- [Aim]
Copy the part of the rows that opens with the line containing "Task: Run the Chase Text One play icon" and runs through the end of the rows, replacing "subtitle" with "caption" and leaving everything else unchanged.

-------

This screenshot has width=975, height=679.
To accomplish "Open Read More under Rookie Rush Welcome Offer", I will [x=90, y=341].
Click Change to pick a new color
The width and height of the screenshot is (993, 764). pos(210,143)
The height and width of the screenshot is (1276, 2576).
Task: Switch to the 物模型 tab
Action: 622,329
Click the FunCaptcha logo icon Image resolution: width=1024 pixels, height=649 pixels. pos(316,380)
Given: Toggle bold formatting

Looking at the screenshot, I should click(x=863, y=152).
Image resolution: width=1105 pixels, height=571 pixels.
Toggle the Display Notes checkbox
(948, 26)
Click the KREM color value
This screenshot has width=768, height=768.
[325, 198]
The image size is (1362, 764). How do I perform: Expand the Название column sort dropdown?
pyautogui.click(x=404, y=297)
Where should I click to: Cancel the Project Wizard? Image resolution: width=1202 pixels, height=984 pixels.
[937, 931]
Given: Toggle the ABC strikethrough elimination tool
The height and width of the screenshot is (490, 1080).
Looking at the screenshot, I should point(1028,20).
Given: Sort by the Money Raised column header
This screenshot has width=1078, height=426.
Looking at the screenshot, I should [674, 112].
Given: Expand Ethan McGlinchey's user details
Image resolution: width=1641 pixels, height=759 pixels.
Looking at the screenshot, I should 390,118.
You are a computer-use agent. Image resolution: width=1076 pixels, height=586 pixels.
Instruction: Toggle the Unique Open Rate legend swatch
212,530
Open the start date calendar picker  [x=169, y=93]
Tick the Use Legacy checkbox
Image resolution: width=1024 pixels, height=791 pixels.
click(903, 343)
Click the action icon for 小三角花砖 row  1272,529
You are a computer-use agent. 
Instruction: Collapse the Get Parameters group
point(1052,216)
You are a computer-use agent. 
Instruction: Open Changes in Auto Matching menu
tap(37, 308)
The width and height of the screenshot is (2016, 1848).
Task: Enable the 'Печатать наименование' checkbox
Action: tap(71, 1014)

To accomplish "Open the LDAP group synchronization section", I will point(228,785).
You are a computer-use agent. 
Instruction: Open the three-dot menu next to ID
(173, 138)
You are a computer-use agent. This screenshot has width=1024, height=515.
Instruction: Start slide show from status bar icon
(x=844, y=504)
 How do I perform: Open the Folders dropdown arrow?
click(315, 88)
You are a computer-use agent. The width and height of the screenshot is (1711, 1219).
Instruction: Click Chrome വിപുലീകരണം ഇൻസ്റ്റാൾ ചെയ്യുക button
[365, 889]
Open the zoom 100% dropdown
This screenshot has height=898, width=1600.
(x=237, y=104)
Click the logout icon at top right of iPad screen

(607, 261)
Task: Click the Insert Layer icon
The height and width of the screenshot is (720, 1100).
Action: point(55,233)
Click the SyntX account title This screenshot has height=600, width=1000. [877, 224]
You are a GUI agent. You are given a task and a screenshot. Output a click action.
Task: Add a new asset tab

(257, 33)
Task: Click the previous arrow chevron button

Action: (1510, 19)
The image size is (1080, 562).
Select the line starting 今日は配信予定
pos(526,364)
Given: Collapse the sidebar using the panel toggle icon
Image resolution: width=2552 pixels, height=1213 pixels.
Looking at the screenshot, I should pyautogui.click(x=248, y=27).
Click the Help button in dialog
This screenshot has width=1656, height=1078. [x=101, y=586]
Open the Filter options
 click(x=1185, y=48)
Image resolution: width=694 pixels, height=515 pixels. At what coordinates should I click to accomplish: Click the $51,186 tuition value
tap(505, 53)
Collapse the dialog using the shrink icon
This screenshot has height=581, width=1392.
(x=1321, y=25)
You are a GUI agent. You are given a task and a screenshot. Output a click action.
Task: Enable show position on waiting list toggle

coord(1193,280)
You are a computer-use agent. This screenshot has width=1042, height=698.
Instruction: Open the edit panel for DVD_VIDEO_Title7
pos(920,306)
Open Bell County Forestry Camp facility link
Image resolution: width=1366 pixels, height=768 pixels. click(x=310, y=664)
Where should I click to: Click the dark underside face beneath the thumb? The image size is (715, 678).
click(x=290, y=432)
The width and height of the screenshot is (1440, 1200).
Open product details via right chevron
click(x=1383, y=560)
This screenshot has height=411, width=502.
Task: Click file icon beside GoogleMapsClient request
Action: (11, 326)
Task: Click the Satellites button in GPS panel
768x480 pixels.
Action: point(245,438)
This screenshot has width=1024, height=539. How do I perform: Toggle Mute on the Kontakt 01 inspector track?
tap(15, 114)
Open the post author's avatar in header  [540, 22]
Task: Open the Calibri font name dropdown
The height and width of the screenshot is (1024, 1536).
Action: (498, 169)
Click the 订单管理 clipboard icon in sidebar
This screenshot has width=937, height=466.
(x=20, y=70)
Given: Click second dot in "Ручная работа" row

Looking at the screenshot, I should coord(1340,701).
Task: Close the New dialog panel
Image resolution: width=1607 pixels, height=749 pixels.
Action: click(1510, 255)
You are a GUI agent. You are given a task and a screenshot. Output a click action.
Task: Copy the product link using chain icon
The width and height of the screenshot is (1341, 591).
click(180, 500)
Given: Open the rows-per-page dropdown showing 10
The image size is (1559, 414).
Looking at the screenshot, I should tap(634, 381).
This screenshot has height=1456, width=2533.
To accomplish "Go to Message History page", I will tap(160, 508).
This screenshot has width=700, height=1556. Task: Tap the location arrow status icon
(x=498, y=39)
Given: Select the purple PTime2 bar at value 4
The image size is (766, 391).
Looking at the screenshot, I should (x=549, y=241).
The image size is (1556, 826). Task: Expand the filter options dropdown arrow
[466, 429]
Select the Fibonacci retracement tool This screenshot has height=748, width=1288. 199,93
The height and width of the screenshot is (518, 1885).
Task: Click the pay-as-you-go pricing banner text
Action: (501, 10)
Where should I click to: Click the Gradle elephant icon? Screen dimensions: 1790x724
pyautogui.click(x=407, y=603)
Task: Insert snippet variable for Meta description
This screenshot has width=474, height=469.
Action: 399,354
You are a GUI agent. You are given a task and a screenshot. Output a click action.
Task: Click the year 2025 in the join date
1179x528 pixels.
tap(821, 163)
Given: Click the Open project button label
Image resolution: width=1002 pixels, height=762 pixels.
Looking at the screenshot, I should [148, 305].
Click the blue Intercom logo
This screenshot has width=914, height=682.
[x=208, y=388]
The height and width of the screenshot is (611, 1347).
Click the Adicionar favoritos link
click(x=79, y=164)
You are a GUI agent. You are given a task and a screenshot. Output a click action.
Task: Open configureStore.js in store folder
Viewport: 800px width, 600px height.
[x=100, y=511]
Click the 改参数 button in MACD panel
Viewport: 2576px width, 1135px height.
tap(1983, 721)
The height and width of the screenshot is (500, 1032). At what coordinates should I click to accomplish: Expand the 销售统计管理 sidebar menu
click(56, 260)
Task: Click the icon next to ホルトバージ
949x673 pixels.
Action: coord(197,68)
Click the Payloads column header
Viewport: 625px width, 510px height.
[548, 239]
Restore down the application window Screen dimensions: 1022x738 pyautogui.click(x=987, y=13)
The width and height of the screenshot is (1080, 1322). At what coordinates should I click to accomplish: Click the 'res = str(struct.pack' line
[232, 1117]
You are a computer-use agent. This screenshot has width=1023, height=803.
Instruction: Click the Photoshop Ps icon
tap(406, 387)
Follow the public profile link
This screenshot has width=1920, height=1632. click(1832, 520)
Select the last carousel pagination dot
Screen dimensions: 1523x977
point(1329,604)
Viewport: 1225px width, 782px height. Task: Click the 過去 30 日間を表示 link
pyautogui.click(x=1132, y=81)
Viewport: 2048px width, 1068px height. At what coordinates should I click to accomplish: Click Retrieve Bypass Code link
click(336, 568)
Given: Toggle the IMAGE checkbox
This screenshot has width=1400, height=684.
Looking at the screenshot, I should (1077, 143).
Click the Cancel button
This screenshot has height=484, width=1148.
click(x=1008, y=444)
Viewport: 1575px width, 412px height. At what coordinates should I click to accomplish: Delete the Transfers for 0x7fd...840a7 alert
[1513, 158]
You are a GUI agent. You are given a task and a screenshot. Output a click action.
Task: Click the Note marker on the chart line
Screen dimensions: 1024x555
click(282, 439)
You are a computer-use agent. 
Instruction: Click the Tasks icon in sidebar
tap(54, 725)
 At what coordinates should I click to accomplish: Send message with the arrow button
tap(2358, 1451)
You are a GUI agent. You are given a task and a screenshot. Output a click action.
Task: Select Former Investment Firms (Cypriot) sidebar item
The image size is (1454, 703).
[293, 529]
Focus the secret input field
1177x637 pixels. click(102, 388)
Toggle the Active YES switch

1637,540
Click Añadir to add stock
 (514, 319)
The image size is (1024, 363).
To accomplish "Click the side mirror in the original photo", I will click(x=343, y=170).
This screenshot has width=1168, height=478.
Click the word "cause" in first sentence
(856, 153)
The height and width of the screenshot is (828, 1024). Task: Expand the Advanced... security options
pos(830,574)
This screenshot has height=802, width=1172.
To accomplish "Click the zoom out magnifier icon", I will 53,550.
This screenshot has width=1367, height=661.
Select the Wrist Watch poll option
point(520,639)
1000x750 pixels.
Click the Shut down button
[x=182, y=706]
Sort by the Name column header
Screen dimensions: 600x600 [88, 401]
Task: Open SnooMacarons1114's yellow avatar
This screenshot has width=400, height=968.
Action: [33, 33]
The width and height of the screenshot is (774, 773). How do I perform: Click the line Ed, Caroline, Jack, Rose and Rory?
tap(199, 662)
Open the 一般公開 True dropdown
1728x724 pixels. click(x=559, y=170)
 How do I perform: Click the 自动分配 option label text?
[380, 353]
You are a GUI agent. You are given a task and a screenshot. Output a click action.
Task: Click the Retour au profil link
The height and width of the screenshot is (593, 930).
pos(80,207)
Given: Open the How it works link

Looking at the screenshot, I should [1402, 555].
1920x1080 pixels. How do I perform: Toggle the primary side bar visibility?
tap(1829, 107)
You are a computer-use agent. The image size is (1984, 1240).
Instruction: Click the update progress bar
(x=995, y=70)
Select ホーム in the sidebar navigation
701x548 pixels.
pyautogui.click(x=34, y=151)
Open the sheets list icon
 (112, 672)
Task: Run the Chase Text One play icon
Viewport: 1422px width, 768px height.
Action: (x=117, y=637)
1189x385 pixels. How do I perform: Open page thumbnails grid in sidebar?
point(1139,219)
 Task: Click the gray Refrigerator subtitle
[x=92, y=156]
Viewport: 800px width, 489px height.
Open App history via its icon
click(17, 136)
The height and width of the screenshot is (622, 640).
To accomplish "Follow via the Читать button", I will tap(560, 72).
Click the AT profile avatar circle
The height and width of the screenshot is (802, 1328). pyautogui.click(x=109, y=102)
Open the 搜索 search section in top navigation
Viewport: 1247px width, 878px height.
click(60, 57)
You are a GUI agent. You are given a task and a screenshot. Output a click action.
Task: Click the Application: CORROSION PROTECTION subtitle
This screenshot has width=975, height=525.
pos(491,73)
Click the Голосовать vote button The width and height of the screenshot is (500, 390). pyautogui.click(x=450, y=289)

-------

- [Answer to this task]
Task: Run the Chase Text One play icon
Viewport: 1422px width, 768px height.
Action: (x=117, y=637)
1189x385 pixels. How do I perform: Open page thumbnails grid in sidebar?
point(1139,219)
 Task: Click the gray Refrigerator caption
[x=92, y=156]
Viewport: 800px width, 489px height.
Open App history via its icon
click(17, 136)
The height and width of the screenshot is (622, 640).
To accomplish "Follow via the Читать button", I will tap(560, 72).
Click the AT profile avatar circle
The height and width of the screenshot is (802, 1328). pyautogui.click(x=109, y=102)
Open the 搜索 search section in top navigation
Viewport: 1247px width, 878px height.
click(60, 57)
You are a GUI agent. You are given a task and a screenshot. Output a click action.
Task: Click the Application: CORROSION PROTECTION caption
This screenshot has width=975, height=525.
pos(491,73)
Click the Голосовать vote button The width and height of the screenshot is (500, 390). pyautogui.click(x=450, y=289)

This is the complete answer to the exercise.